Lothar gab sich einen Großteil der Schuld. «Nach dem Ärger im Klo wollte Alex unbedingt nach Hause und dich fragen, ob das stimmt, was Janice gesagt hatte. Ich habe versprochen, ihn zu fahren. Aber Bernd Leunen riet, ich solle vorher noch mal mit den Jungs reden, die dazwischengegangen waren. Er meinte, dass Janice die Sache inszeniert haben könnte, um Alex eins auszuwischen. Das wollten die Burschen natürlich nicht zugeben, die haben sich eilig verkrümelt. Als ich zurück an den Tisch kam, waren die Leunens weg, Alex ebenso. Er hatte nicht bezahlt, deshalb dachte ich zuerst, er sei noch im Lokal. Ich habe ein paar Minuten am Tisch gewartet, mich dann auf die Suche nach ihm gemacht, konnte ihn aber nirgendwo finden. Janice war ebenfalls verschwunden. Irgendeiner sagte, sie wäre wegen ihrer zerrissenen Hose nach Hause gegangen.

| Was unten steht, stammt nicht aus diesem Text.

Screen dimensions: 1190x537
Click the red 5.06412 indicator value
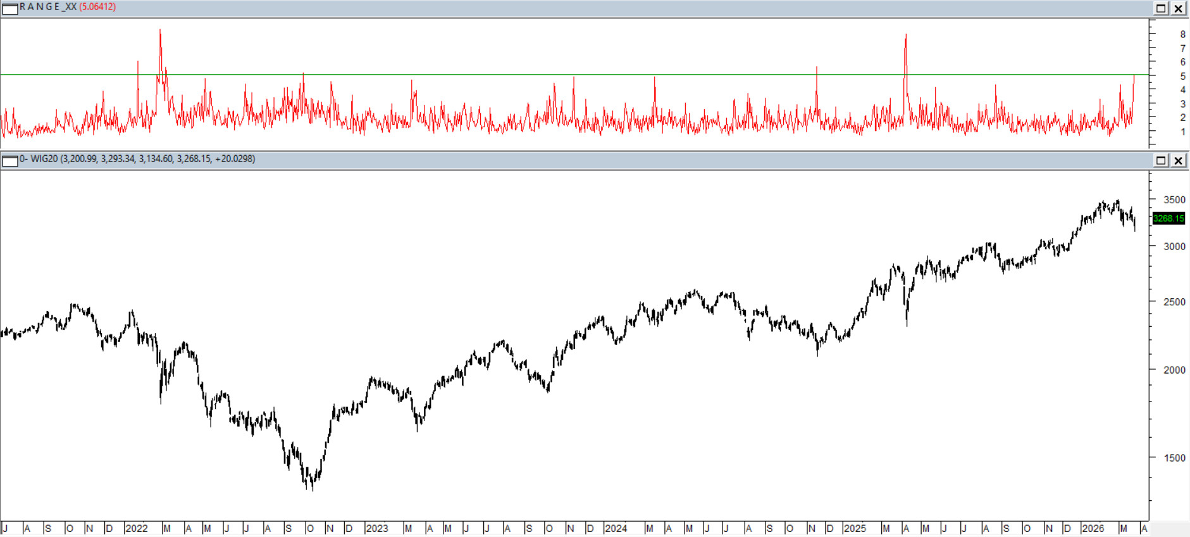click(97, 7)
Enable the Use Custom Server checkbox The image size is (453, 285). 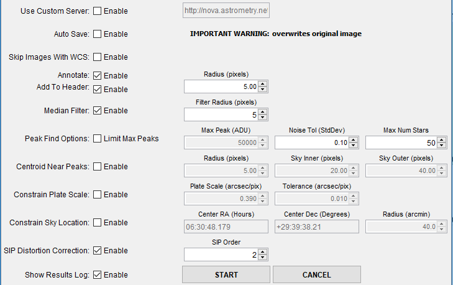97,11
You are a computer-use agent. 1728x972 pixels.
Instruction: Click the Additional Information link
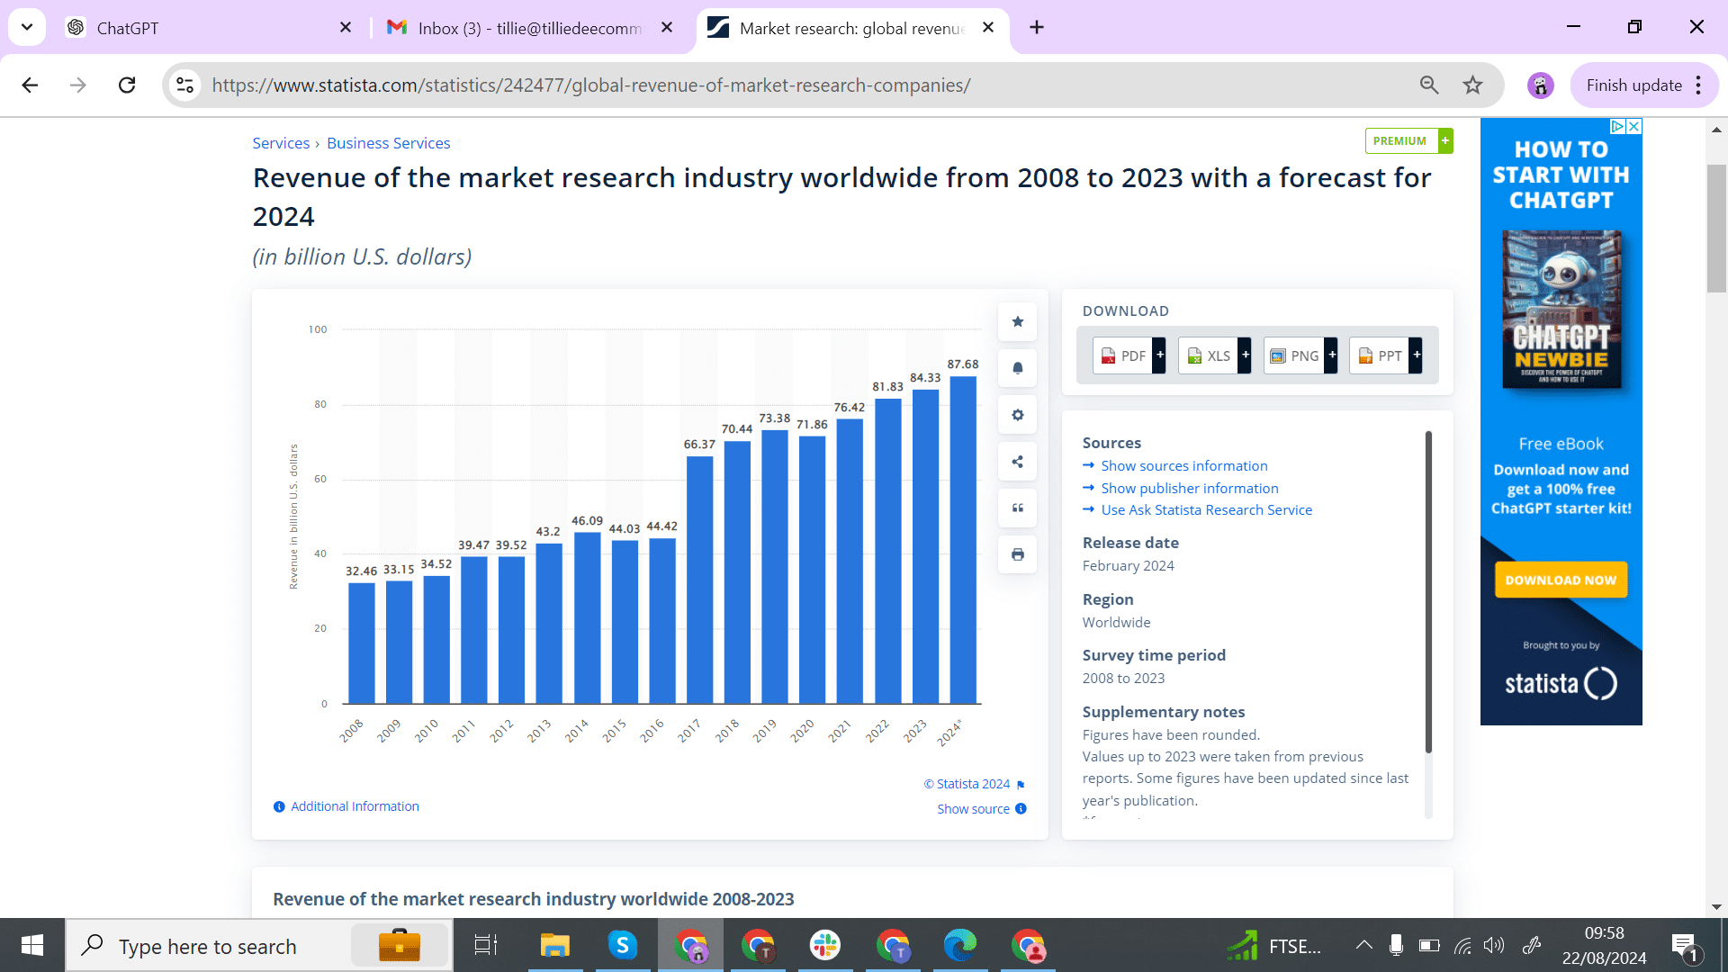[x=355, y=806]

Es wusste nur keiner, ob Alex vor oder nach ihr raus ist.»
«Wenn du danach gefragt hast, musst du doch befürchtet haben, er wäre mit der Matratze zusammen», meinte Heike.
«Nicht zusammen», erklärte Lothar bestimmt. «Aber wenn er kurz nach ihr gegangen wäre, um sie noch mal zu fragen, mit wem du … Sie trug High Heels, er hätte sie leicht einholen können. Umgekehrt wäre das schwieriger gewesen.»
Er lag da und hörte sich an, wie sie im Wohnzimmer über seine Beweggründe, Gedanken und Gefühle spekulierten. Dabei fühlte er gar nichts, war immer noch total betrunken. Und trotzdem so seltsam klar im Kopf, als hätte das kalte Wasser der Greve ihn ernüchtert und seine Synapsen gereinigt, damit er alles, was Lothar nebenan erzählte, in seinem Gedächtnis einfrieren konnte.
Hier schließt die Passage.